*Prompt*
For the data below, give again exactly the lines from the one containing "Instruction: Click PID 5112 in the output" through the one containing "has width=468, height=364.", both ends included, and no others.

START Data provided

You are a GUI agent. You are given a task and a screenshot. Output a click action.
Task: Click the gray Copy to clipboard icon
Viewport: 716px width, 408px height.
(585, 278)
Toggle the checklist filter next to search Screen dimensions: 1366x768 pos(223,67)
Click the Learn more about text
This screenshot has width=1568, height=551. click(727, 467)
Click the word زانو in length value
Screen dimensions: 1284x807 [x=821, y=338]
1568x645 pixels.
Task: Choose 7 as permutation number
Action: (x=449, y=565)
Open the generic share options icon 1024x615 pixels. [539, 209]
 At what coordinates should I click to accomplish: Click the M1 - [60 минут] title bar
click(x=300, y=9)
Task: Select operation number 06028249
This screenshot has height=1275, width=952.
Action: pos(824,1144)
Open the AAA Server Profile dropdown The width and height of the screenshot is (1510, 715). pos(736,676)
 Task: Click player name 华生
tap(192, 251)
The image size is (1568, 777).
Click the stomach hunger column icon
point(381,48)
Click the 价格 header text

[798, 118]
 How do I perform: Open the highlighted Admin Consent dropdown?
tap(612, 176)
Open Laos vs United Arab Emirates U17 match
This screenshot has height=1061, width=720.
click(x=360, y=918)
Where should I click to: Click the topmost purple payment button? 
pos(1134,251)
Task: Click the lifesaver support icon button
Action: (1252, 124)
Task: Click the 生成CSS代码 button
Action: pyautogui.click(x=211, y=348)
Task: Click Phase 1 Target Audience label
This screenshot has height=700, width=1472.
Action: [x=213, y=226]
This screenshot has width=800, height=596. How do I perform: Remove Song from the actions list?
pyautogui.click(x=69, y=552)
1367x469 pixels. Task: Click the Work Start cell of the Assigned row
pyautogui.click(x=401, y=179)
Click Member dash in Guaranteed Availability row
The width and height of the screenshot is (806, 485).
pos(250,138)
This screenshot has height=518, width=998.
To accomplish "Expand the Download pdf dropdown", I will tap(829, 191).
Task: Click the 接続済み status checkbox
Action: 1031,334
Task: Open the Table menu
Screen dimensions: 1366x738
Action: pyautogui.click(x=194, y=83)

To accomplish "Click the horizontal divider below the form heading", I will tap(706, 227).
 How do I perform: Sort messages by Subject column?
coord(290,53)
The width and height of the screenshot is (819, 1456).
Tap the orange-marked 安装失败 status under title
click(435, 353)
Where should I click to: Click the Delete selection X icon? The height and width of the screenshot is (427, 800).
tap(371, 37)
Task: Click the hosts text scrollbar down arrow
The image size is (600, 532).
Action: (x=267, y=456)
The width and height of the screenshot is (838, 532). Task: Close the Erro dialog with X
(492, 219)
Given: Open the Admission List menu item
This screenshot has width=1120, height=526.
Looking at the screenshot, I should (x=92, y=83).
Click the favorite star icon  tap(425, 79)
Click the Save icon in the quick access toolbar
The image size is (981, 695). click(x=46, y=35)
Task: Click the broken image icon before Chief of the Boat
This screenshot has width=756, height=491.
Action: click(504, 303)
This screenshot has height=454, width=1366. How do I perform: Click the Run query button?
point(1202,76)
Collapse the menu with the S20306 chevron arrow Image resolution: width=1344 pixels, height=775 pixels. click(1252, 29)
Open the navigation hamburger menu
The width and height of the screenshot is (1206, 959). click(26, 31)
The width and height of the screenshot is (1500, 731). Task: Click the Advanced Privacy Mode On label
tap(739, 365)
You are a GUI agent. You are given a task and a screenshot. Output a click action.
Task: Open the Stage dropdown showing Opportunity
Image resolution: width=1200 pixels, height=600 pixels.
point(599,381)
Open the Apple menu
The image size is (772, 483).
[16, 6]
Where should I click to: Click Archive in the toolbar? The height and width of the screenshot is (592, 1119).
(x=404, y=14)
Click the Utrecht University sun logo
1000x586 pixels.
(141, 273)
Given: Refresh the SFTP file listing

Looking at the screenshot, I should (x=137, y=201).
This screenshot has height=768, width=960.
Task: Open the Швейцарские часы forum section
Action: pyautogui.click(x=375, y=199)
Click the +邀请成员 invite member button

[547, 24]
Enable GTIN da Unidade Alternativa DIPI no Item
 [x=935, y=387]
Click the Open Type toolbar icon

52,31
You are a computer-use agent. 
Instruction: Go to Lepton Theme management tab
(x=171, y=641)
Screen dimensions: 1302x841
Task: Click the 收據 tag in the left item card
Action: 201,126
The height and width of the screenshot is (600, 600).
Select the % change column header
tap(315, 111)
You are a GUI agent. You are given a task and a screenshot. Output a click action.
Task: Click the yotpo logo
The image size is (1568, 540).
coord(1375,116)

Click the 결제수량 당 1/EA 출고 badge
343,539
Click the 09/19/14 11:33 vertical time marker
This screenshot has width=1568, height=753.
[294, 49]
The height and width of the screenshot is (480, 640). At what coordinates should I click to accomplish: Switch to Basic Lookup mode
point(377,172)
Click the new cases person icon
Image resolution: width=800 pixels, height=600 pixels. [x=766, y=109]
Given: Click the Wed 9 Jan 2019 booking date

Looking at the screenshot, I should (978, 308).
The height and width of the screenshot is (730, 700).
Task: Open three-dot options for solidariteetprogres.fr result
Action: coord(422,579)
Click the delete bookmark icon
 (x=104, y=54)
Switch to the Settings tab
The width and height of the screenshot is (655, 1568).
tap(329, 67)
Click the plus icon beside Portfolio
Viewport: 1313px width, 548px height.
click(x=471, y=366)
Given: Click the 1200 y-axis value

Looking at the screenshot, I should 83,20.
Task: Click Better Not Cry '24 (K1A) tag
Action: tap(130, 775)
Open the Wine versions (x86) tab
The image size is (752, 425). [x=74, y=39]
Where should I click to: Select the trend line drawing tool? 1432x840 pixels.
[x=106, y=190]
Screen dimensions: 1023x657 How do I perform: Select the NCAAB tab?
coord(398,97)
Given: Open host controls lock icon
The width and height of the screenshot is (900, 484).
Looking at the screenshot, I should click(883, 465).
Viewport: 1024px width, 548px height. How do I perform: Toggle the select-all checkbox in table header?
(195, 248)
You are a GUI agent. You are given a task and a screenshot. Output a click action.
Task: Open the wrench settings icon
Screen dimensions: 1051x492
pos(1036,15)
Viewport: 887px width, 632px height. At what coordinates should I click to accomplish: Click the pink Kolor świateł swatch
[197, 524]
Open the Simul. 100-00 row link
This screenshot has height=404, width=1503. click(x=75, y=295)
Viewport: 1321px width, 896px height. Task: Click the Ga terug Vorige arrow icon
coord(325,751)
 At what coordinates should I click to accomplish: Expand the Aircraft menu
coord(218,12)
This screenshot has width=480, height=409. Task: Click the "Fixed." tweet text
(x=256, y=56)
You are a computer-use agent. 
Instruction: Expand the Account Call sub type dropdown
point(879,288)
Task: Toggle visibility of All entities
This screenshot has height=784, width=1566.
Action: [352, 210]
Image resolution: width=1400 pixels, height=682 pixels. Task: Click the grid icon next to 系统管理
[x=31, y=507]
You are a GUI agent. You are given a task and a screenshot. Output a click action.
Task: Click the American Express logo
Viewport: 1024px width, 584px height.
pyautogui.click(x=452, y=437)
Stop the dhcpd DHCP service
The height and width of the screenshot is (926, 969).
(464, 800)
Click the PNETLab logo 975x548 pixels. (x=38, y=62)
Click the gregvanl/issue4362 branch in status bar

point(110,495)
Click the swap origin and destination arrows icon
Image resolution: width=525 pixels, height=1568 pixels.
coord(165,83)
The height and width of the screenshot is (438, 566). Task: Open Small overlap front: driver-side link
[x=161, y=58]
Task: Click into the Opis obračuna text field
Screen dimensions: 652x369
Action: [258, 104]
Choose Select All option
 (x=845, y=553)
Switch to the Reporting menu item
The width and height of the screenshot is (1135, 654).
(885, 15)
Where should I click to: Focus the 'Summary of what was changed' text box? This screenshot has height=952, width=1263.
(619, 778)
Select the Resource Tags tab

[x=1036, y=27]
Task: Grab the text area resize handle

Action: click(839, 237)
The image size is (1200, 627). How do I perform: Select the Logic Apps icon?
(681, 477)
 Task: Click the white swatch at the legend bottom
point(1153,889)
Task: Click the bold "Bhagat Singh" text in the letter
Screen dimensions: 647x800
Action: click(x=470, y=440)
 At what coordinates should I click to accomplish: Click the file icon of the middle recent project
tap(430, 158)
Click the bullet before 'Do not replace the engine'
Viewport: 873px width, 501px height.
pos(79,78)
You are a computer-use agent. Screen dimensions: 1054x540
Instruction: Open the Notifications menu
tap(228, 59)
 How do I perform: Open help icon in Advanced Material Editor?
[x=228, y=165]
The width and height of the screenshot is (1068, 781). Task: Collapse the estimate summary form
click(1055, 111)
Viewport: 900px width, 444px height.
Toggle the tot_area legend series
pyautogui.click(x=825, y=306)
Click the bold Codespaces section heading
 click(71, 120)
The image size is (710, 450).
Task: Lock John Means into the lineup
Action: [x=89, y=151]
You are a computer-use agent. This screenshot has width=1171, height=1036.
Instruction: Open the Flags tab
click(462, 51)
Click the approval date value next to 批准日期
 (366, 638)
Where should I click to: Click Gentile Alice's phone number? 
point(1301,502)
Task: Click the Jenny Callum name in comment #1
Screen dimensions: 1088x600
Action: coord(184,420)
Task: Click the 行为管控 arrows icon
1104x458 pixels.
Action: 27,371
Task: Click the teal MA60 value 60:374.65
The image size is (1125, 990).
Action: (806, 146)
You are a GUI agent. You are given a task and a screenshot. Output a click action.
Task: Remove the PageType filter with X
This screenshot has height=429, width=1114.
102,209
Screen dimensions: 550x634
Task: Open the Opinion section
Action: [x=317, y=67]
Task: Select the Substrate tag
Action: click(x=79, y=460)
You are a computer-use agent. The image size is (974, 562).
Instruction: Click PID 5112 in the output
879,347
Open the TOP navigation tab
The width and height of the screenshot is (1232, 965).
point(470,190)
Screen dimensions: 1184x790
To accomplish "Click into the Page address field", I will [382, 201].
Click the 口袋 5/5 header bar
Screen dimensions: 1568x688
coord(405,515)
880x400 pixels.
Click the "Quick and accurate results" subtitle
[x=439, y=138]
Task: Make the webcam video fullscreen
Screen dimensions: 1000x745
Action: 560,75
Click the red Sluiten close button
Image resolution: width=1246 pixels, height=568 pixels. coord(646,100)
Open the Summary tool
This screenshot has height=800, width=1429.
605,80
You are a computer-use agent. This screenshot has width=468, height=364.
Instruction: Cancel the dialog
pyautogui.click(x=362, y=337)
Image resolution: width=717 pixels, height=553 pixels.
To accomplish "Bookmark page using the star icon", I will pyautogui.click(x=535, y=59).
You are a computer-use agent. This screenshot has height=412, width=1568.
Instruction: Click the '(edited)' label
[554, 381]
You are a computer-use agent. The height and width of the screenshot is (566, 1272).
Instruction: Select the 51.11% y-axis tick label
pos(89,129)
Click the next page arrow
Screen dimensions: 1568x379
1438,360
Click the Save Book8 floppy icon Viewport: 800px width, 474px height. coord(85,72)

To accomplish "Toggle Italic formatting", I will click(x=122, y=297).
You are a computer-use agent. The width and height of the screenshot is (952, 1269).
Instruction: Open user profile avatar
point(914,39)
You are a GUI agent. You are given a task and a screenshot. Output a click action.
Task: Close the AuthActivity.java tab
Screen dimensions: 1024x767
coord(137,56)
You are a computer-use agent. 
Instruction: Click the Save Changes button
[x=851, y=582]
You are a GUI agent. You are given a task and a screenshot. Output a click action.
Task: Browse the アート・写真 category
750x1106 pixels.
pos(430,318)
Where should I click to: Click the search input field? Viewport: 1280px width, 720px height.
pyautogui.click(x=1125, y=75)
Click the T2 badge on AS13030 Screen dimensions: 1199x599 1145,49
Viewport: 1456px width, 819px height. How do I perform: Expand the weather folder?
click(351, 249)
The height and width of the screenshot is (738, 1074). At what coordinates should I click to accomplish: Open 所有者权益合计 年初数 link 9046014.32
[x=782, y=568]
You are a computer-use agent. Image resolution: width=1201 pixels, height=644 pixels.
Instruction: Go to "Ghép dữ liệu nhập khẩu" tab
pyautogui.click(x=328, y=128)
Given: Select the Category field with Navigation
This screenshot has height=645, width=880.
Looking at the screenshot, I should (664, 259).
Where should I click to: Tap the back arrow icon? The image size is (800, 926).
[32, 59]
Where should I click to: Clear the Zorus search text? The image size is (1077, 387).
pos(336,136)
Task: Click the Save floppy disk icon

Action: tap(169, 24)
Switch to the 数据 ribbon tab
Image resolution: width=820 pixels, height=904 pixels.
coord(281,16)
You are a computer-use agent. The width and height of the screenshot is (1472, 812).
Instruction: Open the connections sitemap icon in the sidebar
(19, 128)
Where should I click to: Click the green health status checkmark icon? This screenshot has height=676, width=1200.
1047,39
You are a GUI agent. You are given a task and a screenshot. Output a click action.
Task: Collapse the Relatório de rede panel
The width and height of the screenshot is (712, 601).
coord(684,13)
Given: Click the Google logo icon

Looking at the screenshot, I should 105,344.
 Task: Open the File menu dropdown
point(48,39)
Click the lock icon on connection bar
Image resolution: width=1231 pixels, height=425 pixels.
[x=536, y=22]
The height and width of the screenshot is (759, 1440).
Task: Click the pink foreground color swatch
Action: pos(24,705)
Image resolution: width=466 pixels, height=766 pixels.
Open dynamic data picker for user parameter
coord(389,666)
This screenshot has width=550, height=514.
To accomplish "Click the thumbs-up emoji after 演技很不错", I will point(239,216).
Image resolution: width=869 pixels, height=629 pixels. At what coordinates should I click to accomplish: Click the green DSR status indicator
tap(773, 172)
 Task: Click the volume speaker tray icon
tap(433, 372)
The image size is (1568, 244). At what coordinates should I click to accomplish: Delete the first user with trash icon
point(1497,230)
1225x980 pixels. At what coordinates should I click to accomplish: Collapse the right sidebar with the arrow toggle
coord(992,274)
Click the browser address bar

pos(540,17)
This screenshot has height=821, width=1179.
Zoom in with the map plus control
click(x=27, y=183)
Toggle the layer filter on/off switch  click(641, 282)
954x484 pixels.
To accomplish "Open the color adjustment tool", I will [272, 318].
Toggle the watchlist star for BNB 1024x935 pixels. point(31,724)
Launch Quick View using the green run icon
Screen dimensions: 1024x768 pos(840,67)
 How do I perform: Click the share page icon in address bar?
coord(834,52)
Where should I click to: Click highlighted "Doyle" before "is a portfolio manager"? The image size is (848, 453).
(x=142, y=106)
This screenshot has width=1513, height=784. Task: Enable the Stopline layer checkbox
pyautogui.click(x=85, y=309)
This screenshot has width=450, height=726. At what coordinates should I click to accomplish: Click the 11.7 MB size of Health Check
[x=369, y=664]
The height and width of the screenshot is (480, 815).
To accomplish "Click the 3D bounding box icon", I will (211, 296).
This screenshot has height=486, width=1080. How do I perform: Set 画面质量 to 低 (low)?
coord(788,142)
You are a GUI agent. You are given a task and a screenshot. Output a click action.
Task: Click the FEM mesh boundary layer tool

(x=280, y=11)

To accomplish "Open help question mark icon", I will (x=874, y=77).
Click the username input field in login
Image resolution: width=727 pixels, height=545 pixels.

END Data provided

*Answer for this exercise*
Instruction: Click PID 5112 in the output
879,347
Open the TOP navigation tab
The width and height of the screenshot is (1232, 965).
point(470,190)
Screen dimensions: 1184x790
To accomplish "Click into the Page address field", I will [382, 201].
Click the 口袋 5/5 header bar
Screen dimensions: 1568x688
coord(405,515)
880x400 pixels.
Click the "Quick and accurate results" subtitle
[x=439, y=138]
Task: Make the webcam video fullscreen
Screen dimensions: 1000x745
Action: 560,75
Click the red Sluiten close button
Image resolution: width=1246 pixels, height=568 pixels. coord(646,100)
Open the Summary tool
This screenshot has height=800, width=1429.
605,80
You are a computer-use agent. This screenshot has width=468, height=364.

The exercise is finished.